■ TASK DIRECTIONS
Copy out each line of the entries below in which the string "back" appears.

::::::::

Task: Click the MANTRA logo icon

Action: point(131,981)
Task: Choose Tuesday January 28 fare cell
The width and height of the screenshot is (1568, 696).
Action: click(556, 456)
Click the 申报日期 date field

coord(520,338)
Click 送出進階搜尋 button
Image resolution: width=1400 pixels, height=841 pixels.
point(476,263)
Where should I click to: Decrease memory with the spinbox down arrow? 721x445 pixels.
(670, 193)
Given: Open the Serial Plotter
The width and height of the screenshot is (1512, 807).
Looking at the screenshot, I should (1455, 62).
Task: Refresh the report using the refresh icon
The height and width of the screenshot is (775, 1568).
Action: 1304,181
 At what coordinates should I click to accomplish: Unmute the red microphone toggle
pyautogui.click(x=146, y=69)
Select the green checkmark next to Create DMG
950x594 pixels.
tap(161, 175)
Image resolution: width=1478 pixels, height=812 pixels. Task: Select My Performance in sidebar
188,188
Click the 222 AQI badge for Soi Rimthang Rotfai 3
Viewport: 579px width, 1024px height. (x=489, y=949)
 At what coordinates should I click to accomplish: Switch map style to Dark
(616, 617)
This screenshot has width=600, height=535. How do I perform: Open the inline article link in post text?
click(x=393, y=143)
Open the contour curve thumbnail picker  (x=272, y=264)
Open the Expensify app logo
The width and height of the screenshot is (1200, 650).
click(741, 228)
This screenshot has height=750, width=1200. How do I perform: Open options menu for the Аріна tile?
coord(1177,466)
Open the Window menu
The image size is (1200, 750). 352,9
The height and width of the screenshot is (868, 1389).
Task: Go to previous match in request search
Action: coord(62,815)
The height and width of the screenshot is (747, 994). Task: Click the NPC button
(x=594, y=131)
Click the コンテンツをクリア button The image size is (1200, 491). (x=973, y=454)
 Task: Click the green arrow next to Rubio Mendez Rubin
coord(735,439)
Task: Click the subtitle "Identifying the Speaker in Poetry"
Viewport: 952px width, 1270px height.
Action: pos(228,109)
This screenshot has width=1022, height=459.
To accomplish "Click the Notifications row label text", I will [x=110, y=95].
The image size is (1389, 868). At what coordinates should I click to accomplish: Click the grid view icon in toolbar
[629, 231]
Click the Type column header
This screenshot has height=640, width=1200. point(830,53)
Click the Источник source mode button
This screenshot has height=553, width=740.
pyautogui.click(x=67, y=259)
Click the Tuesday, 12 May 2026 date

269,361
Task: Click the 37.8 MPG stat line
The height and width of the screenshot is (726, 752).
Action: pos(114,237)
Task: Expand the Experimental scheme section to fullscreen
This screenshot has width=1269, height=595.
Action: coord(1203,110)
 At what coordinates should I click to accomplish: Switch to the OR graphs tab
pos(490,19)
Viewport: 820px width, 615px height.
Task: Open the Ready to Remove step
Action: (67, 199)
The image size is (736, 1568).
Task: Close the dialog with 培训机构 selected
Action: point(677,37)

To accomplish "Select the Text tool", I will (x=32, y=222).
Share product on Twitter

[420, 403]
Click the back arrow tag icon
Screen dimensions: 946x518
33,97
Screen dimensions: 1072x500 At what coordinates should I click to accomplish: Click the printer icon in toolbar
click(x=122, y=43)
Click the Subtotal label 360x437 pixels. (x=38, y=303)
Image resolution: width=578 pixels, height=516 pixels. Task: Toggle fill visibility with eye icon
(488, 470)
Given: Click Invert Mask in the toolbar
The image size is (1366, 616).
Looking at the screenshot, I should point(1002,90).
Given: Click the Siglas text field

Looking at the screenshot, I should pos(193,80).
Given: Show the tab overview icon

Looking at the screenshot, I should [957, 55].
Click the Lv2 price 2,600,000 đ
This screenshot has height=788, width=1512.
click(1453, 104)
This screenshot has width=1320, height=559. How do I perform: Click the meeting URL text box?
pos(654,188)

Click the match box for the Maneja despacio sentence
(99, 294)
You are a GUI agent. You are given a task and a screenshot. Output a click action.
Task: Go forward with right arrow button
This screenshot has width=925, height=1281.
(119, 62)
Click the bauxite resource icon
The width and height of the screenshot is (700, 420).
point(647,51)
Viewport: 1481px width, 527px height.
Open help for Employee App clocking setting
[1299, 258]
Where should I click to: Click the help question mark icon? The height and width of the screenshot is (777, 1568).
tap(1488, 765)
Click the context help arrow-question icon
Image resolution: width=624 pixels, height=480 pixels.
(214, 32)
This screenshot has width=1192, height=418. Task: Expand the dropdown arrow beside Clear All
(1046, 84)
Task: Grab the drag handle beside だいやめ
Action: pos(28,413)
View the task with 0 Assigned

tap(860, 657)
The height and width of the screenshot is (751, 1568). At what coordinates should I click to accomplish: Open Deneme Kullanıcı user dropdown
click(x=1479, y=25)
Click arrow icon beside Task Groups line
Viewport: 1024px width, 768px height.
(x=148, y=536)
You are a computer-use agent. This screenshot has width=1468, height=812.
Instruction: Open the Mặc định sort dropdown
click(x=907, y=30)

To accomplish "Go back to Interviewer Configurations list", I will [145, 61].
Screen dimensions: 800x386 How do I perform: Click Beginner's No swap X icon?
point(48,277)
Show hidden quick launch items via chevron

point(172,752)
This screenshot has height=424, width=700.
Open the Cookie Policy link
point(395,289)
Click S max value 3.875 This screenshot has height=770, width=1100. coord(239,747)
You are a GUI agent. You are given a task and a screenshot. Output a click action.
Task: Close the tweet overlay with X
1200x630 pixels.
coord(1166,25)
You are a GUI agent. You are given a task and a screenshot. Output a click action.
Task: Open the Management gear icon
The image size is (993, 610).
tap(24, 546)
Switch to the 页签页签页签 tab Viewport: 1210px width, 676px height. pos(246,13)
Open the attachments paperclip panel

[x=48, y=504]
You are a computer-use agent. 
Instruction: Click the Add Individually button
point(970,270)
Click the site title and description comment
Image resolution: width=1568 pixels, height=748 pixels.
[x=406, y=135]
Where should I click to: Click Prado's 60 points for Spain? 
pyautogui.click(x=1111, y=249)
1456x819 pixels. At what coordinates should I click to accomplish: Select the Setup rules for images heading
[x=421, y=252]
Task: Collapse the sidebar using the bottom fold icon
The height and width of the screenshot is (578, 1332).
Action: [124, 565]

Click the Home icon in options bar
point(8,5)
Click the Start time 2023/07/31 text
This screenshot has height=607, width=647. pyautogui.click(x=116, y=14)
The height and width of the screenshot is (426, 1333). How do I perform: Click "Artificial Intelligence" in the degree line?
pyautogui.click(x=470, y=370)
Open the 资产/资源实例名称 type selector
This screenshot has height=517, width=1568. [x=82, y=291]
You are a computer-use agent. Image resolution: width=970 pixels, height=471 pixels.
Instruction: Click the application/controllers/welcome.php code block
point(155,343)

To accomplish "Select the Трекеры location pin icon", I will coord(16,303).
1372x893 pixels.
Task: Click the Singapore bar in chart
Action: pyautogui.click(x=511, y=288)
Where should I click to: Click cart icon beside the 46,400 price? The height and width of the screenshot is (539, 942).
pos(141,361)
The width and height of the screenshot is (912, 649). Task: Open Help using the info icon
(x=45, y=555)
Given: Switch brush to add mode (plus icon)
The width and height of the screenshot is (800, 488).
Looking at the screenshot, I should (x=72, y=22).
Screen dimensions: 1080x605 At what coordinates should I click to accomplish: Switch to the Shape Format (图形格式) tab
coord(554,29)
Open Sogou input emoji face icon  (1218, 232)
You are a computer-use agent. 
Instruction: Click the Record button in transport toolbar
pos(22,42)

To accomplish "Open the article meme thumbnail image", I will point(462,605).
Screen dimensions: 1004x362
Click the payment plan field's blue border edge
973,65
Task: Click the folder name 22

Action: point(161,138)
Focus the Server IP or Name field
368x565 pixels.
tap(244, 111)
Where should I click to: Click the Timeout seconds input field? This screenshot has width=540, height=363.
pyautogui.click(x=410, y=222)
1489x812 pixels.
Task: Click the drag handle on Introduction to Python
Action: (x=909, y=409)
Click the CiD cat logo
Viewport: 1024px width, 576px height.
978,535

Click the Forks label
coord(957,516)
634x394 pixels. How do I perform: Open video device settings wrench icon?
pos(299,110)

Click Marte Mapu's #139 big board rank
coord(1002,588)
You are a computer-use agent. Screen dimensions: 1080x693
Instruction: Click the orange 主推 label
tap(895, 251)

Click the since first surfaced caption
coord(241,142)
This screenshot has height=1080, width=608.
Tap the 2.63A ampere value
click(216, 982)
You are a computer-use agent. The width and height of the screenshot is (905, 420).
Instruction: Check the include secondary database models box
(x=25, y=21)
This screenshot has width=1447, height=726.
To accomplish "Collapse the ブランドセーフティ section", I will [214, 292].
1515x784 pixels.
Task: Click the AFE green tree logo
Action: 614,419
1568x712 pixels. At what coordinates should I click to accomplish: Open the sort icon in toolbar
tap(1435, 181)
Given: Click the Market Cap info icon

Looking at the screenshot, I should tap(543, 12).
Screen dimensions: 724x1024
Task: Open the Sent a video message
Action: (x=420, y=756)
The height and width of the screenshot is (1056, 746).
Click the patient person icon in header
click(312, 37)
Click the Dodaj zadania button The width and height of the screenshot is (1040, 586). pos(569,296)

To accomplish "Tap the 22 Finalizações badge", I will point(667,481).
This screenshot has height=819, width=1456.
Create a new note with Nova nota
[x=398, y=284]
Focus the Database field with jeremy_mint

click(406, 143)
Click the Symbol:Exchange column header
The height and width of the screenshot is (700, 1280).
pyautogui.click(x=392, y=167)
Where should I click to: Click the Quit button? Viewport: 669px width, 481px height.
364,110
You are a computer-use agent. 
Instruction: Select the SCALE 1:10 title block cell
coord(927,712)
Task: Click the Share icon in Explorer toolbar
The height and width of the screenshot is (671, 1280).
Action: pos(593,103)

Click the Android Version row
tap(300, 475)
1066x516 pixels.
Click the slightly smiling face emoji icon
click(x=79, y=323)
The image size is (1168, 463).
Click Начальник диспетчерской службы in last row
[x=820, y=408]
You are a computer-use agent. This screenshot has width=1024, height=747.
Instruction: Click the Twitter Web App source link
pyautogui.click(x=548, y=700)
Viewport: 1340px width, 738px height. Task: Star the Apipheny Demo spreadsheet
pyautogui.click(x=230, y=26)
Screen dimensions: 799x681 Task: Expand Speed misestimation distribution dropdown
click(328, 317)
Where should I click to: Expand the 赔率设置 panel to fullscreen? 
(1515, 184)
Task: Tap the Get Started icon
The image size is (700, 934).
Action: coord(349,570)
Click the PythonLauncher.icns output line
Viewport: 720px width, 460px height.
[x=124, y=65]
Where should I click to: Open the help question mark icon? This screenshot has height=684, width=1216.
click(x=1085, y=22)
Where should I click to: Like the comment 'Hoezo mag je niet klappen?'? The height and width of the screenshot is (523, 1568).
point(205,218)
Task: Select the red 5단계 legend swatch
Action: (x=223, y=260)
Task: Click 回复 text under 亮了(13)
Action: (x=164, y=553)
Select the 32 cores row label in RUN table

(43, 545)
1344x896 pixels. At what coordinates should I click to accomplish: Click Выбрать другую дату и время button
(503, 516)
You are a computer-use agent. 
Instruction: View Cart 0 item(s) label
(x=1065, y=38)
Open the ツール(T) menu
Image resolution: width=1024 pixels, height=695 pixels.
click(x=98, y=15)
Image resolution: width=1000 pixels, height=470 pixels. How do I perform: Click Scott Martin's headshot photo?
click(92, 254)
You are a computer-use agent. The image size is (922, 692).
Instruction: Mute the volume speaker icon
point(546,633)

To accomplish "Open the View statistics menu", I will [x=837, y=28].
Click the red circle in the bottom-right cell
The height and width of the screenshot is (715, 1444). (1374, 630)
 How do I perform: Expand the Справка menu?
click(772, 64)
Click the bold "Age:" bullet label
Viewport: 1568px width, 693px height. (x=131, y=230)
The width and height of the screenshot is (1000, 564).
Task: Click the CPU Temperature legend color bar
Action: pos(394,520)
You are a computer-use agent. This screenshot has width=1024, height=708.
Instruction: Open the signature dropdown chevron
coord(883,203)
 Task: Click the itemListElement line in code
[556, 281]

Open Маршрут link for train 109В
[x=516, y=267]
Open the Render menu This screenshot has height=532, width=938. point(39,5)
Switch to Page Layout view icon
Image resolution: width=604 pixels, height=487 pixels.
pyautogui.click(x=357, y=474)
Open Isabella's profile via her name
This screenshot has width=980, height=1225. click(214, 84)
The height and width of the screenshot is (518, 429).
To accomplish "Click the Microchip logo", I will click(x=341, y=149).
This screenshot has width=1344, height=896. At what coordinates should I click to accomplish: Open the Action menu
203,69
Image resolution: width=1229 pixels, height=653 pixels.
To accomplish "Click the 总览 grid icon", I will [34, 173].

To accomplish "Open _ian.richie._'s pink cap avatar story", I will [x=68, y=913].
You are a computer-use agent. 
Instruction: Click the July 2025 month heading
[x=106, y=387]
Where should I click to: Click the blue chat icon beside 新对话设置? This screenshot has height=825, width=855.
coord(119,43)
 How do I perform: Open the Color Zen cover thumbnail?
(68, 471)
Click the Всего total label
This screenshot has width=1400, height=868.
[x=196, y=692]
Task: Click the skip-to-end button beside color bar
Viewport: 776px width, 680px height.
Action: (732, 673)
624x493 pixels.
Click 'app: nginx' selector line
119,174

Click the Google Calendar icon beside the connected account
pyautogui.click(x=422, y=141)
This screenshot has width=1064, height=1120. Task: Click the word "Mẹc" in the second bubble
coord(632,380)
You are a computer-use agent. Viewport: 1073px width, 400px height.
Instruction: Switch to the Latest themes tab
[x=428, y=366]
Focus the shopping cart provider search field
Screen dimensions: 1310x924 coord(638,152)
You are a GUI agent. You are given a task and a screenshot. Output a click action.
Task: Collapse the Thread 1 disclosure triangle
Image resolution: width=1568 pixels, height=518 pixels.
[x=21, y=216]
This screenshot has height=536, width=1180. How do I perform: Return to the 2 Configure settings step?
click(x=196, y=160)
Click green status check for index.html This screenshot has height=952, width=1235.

::::::::

■ RESPONSE TO THE EXERCISE
Click the back arrow tag icon
To accomplish "Go back to Interviewer Configurations list", I will [145, 61].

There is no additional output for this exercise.